0

I am trying to build a SQL that needs to be filtered by two parameters (2 columns), and the second column needs to match multiple values.

Given below is the SQL I have build thus far (thanks for the help of Martijn Pieters)

import psycopg2
import pandas as pd
import datetime

# Connecting to db

con = psycopg2.connect(db_details)
cur = con.cursor()
cur.execute("select * from sales limit 10")
rows = cur.fetchall()

params = {'earliest': datetime.datetime.today() - datetime.timedelta(days=7),
      'store_name': 'store_1', 'store_2'}

df = pd.read_sql("""
     select store_name,count(*) from sales 
     where created_at >= %(earliest)s
     and store_name = %(store_name)s""",
 params=params, con=con)

The above SQL has one date parameter which is used in the where clause and I added one more parameter namely the store_name, where rows match either one of two values.

Would like to know how could I add in this additional parameter to the existing query.

I tried to create a the parameter (similar to the date filter) and pass that to the existing query but get a syntax error when I give it two values:

    'store_name': 'store_1', 'store_2'}
                                      ^
SyntaxError: invalid syntax

pointing to the params field.

Martijn Pieters
  • 1,048,767
  • 296
  • 4,058
  • 3,343
Kevin Nash
  • 1,511
  • 3
  • 18
  • 37
  • You have a simple syntax error because you do need to *at least* get the basics of the language learned a bit better. You are trying to run when you first need to properly walk. It would also be helpful if you picked up more fundamentals about SQL too; you can't just pass in two values for a single parameter because SQL would use a different kind of operator to test for those values, instead of `store_name = ...` for a single value, you'd have to use `store_name in (, , ..., )`. I was hoping your question would really just focus on that latter problem. – Martijn Pieters Sep 13 '18 at 11:15
  • In future, you do need to **start** your question with the error output included, because with that attempt to define `store_name` at least people trying to answer your question will see this is a `columnname IN (value, value, value)` test, not a straight single-value `columnname = value` test.
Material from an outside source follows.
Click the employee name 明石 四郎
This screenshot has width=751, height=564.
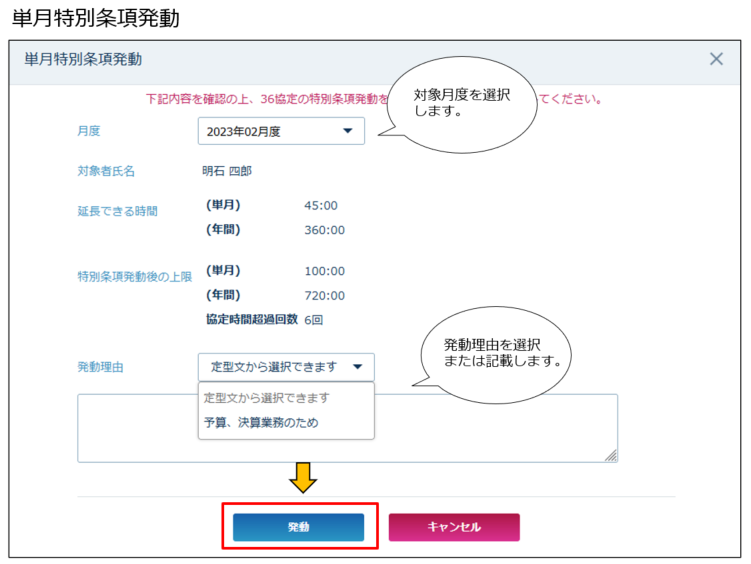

A SQL `IN` test with parameters requires extra work from the Python programmer because now you have to generate SQL text for those parameters. – Martijn Pieters Sep 13 '18 at 11:17
  • Had you just set `'store_name': 'store_1'` (so a single string value), the code would have worked as is. So the real problem here is not defining parameters, it is defining parameters with more than one value. – Martijn Pieters Sep 13 '18 at 11:22
  • Pretty close to being a dupe of [Python/psycopg2 WHERE IN statement](https://stackoverflow.com/questions/28117576/python-psycopg2-where-in-statement), at least as far as the goal of the whole excercise is concerned. – Ilja Everilä Sep 13 '18 at 11:33

2 Answers2

2

You have two problems:

  • You used invalid Python syntax; the comma in a dictionary separates key-value pairs, so the 'store_2' string would be another key-value pair but is missing the : value parts. If you want to define a value with more than one string, you'd have to use a tuple or a list there, were you explicitly use either (...) or [...] to separate that syntax from the key: value, key: value notation:

    params = {
        'earliest': datetime.datetime.today() - datetime.timedelta(days=7),
        'store_name': ('store_1', 'store_2'),  # tuple with two values
    }
    
  • Generally speaking, SQL parameters can only work with single values. The store_name parameter can only be given a single value, not a sequence of values. That's because SQL parameters are a bridge between the SQL query and the dynamic values to be used in that query, with parameters designed to act as placeholder for each individual dynamic value.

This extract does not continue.